## Instruction
Copy out every one of the records below, character for character, with no changes.

## Source data

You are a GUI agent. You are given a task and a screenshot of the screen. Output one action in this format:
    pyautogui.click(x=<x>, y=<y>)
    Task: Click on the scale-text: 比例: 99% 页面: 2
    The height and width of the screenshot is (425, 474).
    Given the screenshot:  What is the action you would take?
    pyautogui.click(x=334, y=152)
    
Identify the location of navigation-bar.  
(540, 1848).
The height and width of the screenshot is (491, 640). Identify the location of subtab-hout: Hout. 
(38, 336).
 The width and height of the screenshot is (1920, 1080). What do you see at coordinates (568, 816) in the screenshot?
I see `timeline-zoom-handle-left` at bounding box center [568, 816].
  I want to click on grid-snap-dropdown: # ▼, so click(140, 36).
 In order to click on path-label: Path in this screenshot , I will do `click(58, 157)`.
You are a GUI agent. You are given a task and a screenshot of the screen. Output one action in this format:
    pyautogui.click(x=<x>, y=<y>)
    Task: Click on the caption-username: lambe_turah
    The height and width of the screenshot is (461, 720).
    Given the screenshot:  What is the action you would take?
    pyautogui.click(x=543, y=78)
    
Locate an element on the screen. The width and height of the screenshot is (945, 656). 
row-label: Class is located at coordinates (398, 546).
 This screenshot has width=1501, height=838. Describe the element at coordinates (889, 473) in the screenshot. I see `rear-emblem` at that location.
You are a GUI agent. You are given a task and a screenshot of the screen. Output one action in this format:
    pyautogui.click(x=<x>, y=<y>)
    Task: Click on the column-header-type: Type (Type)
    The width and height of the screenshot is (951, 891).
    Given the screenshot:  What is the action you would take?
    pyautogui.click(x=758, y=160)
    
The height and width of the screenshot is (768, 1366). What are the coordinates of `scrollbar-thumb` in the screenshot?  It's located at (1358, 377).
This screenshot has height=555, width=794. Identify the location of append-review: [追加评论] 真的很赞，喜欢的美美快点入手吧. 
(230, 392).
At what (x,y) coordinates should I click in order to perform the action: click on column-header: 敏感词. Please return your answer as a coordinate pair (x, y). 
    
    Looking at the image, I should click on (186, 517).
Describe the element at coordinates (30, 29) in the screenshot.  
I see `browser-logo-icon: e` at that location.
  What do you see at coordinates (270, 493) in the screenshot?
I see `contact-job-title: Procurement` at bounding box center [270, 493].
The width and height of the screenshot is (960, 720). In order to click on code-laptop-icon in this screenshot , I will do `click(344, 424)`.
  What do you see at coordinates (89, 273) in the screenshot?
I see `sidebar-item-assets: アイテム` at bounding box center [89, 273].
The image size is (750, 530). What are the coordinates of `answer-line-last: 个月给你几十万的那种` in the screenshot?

## The answer
You are a GUI agent. You are given a task and a screenshot of the screen. Output one action in this format:
    pyautogui.click(x=<x>, y=<y>)
    Task: Click on the scale-text: 比例: 99% 页面: 2
    The height and width of the screenshot is (425, 474).
    Given the screenshot:  What is the action you would take?
    pyautogui.click(x=334, y=152)
    
Identify the location of navigation-bar.  
(540, 1848).
The height and width of the screenshot is (491, 640). Identify the location of subtab-hout: Hout. 
(38, 336).
 The width and height of the screenshot is (1920, 1080). What do you see at coordinates (568, 816) in the screenshot?
I see `timeline-zoom-handle-left` at bounding box center [568, 816].
  I want to click on grid-snap-dropdown: # ▼, so click(140, 36).
 In order to click on path-label: Path in this screenshot , I will do `click(58, 157)`.
You are a GUI agent. You are given a task and a screenshot of the screen. Output one action in this format:
    pyautogui.click(x=<x>, y=<y>)
    Task: Click on the caption-username: lambe_turah
    The height and width of the screenshot is (461, 720).
    Given the screenshot:  What is the action you would take?
    pyautogui.click(x=543, y=78)
    
Locate an element on the screen. The width and height of the screenshot is (945, 656). 
row-label: Class is located at coordinates (398, 546).
 This screenshot has width=1501, height=838. Describe the element at coordinates (889, 473) in the screenshot. I see `rear-emblem` at that location.
You are a GUI agent. You are given a task and a screenshot of the screen. Output one action in this format:
    pyautogui.click(x=<x>, y=<y>)
    Task: Click on the column-header-type: Type (Type)
    The width and height of the screenshot is (951, 891).
    Given the screenshot:  What is the action you would take?
    pyautogui.click(x=758, y=160)
    
The height and width of the screenshot is (768, 1366). What are the coordinates of `scrollbar-thumb` in the screenshot?  It's located at (1358, 377).
This screenshot has height=555, width=794. Identify the location of append-review: [追加评论] 真的很赞，喜欢的美美快点入手吧. 
(230, 392).
At what (x,y) coordinates should I click in order to perform the action: click on column-header: 敏感词. Please return your answer as a coordinate pair (x, y). 
    
    Looking at the image, I should click on (186, 517).
Describe the element at coordinates (30, 29) in the screenshot.  
I see `browser-logo-icon: e` at that location.
  What do you see at coordinates (270, 493) in the screenshot?
I see `contact-job-title: Procurement` at bounding box center [270, 493].
The width and height of the screenshot is (960, 720). In order to click on code-laptop-icon in this screenshot , I will do `click(344, 424)`.
  What do you see at coordinates (89, 273) in the screenshot?
I see `sidebar-item-assets: アイテム` at bounding box center [89, 273].
The image size is (750, 530). What are the coordinates of `answer-line-last: 个月给你几十万的那种` in the screenshot?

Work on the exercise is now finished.